» INPUT DATA
::::::::
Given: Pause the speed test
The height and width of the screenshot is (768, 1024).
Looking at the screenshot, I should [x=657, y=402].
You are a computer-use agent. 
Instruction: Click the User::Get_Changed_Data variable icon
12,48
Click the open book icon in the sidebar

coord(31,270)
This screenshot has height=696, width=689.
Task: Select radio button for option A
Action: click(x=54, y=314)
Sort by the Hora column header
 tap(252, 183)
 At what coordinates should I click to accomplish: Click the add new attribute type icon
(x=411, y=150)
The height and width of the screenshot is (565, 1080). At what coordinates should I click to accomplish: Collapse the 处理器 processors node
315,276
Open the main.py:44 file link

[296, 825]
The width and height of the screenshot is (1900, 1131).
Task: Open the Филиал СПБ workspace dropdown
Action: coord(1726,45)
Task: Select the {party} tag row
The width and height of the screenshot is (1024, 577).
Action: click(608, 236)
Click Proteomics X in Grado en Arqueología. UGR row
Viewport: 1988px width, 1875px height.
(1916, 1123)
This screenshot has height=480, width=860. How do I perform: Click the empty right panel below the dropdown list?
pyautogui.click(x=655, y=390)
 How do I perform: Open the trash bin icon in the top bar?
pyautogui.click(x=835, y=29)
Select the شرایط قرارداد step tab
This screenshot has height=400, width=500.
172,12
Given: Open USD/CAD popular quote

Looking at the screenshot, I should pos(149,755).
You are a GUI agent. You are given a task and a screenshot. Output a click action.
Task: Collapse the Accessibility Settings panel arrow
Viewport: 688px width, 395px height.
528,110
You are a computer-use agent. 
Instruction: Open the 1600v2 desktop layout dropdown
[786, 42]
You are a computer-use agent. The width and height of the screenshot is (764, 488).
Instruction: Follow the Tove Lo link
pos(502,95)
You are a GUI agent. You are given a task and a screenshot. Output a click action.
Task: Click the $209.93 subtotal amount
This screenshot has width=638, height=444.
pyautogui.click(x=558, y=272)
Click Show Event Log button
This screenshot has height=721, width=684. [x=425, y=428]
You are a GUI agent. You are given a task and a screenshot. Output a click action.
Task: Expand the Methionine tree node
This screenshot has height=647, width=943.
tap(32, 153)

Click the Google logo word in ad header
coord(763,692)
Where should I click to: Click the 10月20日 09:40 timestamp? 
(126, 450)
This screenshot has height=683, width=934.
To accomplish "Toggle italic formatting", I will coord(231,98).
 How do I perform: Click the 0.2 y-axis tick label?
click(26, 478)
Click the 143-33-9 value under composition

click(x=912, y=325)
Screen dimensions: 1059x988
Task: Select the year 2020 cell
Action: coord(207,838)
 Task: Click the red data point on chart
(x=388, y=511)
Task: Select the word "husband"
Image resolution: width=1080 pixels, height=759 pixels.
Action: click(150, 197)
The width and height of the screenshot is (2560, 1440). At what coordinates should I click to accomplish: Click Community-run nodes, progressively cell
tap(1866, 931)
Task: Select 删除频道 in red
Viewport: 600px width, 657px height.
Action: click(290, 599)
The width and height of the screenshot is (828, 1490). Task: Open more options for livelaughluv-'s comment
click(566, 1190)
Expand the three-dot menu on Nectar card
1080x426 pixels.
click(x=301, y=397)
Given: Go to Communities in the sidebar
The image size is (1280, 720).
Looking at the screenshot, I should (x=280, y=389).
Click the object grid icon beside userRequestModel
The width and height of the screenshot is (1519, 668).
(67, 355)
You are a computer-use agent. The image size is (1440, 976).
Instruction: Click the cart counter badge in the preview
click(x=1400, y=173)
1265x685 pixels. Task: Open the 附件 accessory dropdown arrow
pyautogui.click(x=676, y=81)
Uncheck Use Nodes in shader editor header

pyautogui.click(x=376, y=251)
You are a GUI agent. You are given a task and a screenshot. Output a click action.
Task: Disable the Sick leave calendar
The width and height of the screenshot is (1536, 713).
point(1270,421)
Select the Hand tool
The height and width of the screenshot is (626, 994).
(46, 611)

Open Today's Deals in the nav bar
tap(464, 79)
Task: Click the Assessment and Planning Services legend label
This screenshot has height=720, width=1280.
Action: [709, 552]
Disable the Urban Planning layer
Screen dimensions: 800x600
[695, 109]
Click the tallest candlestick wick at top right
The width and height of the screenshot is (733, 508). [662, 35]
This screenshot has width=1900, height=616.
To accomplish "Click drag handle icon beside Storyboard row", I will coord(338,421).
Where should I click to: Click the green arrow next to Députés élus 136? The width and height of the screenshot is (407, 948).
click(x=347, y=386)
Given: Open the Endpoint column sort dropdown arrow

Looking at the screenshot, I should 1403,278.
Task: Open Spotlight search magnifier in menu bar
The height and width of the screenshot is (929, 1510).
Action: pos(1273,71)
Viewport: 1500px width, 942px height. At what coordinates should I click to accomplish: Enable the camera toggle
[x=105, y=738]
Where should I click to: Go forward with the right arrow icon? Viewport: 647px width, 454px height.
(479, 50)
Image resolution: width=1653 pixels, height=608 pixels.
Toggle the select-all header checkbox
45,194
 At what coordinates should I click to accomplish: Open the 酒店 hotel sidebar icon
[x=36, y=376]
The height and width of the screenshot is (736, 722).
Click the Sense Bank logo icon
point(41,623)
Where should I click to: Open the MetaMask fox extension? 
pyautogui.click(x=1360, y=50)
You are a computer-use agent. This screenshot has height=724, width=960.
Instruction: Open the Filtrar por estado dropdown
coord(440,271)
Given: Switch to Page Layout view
::::::::
» TASK TO CARRY OUT
Please reproduce the closing stretch of the records, from the line with "Task: Disable the Sick leave calendar" through the last line, exactly as it stands.

» WRITTEN RESPONSE
Task: Disable the Sick leave calendar
The width and height of the screenshot is (1536, 713).
point(1270,421)
Select the Hand tool
The height and width of the screenshot is (626, 994).
(46, 611)

Open Today's Deals in the nav bar
tap(464, 79)
Task: Click the Assessment and Planning Services legend label
This screenshot has height=720, width=1280.
Action: [709, 552]
Disable the Urban Planning layer
Screen dimensions: 800x600
[695, 109]
Click the tallest candlestick wick at top right
The width and height of the screenshot is (733, 508). [662, 35]
This screenshot has width=1900, height=616.
To accomplish "Click drag handle icon beside Storyboard row", I will coord(338,421).
Where should I click to: Click the green arrow next to Députés élus 136? The width and height of the screenshot is (407, 948).
click(x=347, y=386)
Given: Open the Endpoint column sort dropdown arrow

Looking at the screenshot, I should 1403,278.
Task: Open Spotlight search magnifier in menu bar
The height and width of the screenshot is (929, 1510).
Action: pos(1273,71)
Viewport: 1500px width, 942px height. At what coordinates should I click to accomplish: Enable the camera toggle
[x=105, y=738]
Where should I click to: Go forward with the right arrow icon? Viewport: 647px width, 454px height.
(479, 50)
Image resolution: width=1653 pixels, height=608 pixels.
Toggle the select-all header checkbox
45,194
 At what coordinates should I click to accomplish: Open the 酒店 hotel sidebar icon
[x=36, y=376]
The height and width of the screenshot is (736, 722).
Click the Sense Bank logo icon
point(41,623)
Where should I click to: Open the MetaMask fox extension? 
pyautogui.click(x=1360, y=50)
You are a computer-use agent. This screenshot has height=724, width=960.
Instruction: Open the Filtrar por estado dropdown
coord(440,271)
Given: Switch to Page Layout view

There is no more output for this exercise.